■ ASSIGNMENT
Output each of the entries exactly, skipping every picture they contain.

■ DATA FOR THE TASK
↓↓↓
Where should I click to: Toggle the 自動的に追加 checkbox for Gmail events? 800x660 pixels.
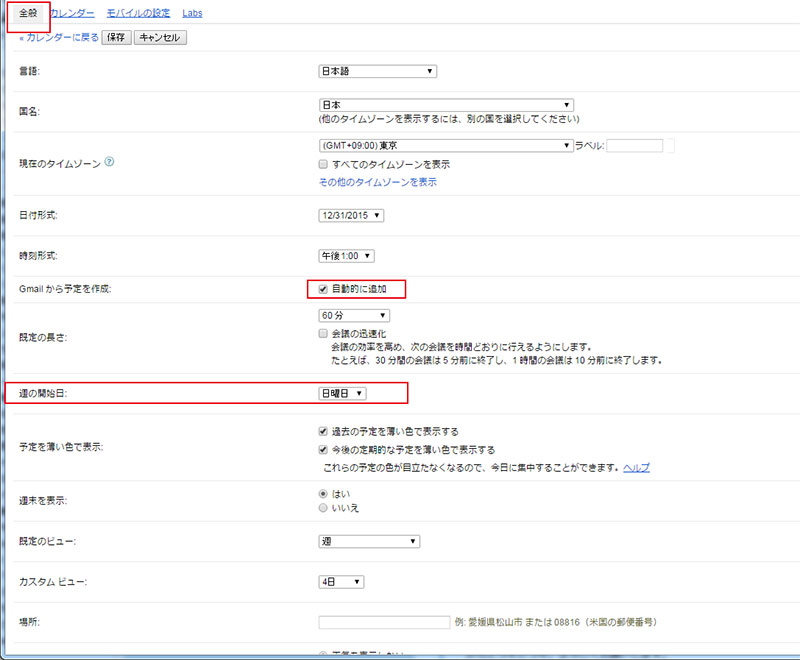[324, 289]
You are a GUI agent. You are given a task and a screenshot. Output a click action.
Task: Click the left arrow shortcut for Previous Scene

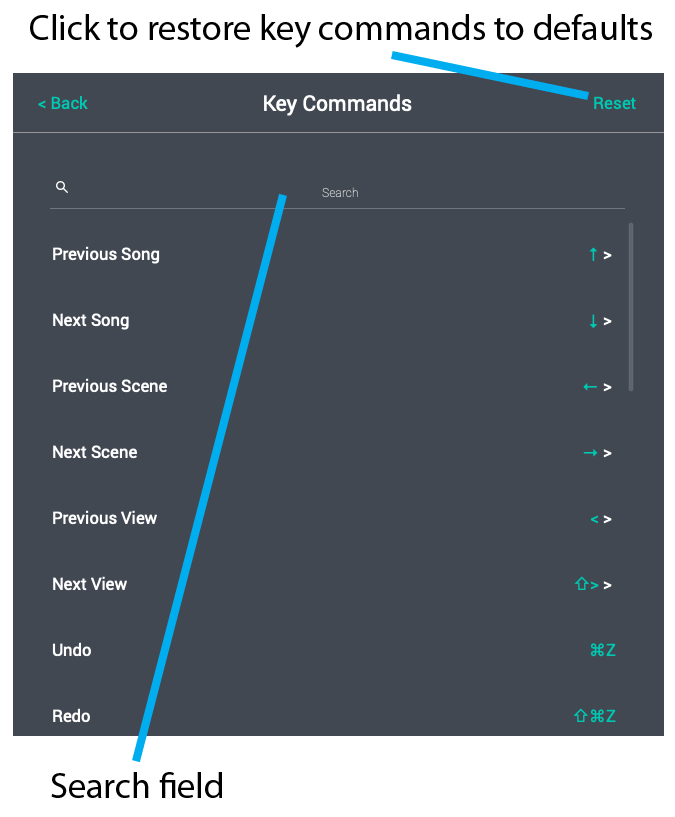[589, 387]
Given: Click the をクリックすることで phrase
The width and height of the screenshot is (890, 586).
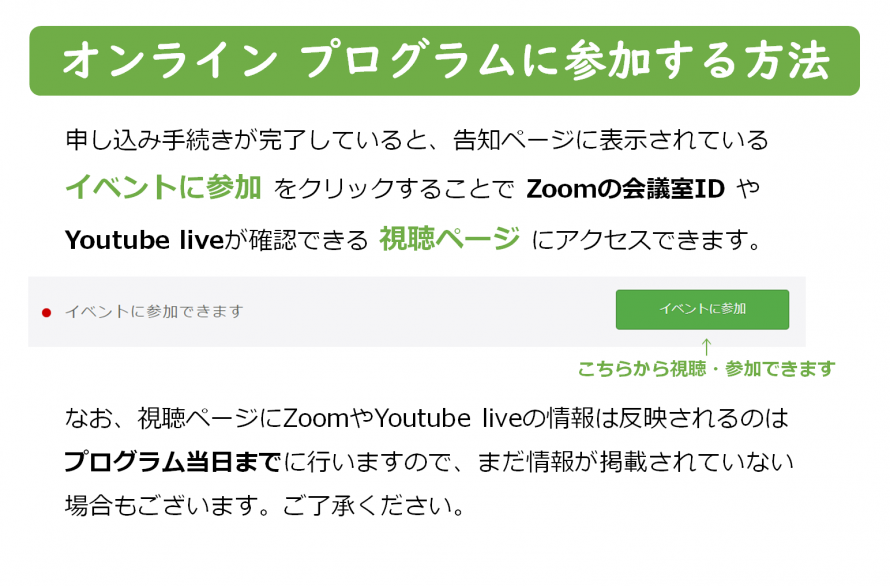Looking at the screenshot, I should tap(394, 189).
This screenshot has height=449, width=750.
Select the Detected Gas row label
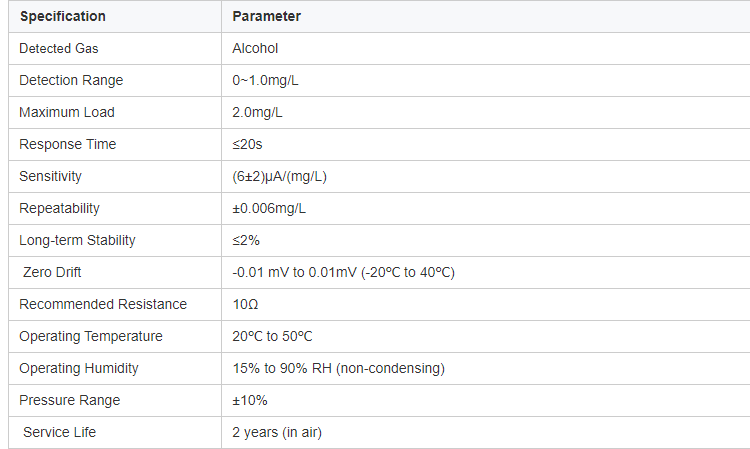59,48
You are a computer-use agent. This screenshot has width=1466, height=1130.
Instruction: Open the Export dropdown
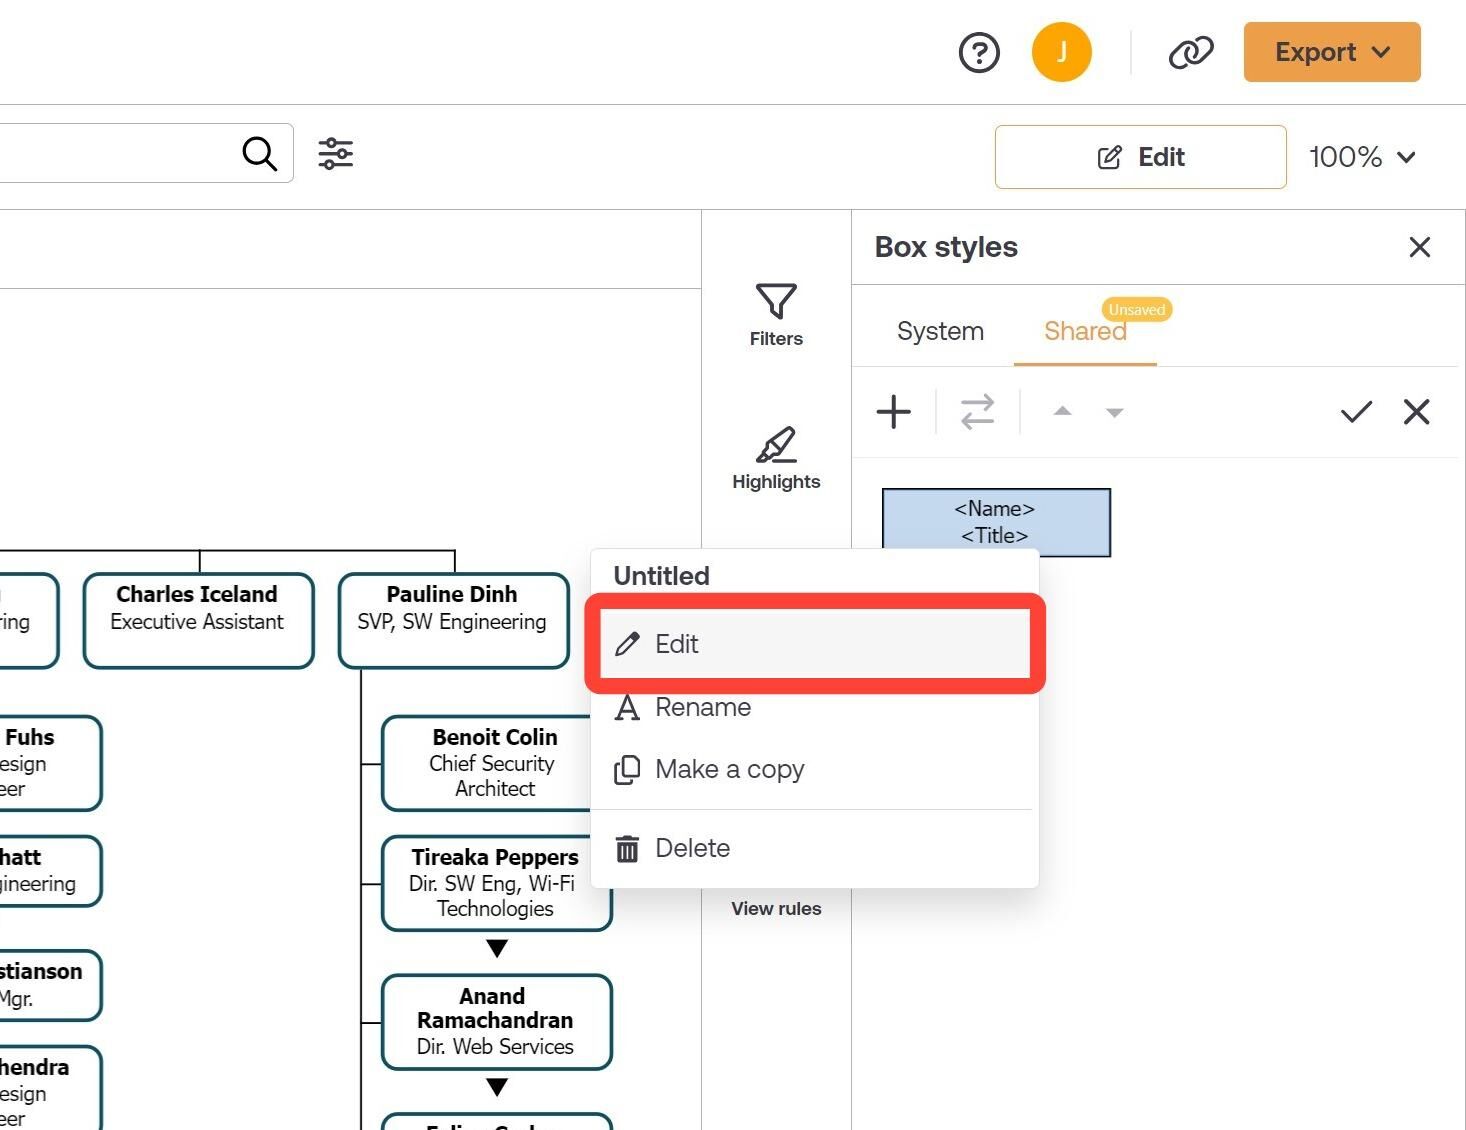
↑↑↑
■ EXERCISE RESPONSE
Where should I click to: Toggle the 自動的に追加 checkbox for Gmail events? 800x660 pixels.
[324, 289]
You are a GUI agent. You are given a task and a screenshot. Output a click action.
Task: Click the left arrow shortcut for Previous Scene

[589, 387]
Given: Click the をクリックすることで phrase
The width and height of the screenshot is (890, 586).
Looking at the screenshot, I should tap(394, 189).
This screenshot has height=449, width=750.
Select the Detected Gas row label
59,48
You are a computer-use agent. This screenshot has width=1466, height=1130.
Instruction: Open the Export dropdown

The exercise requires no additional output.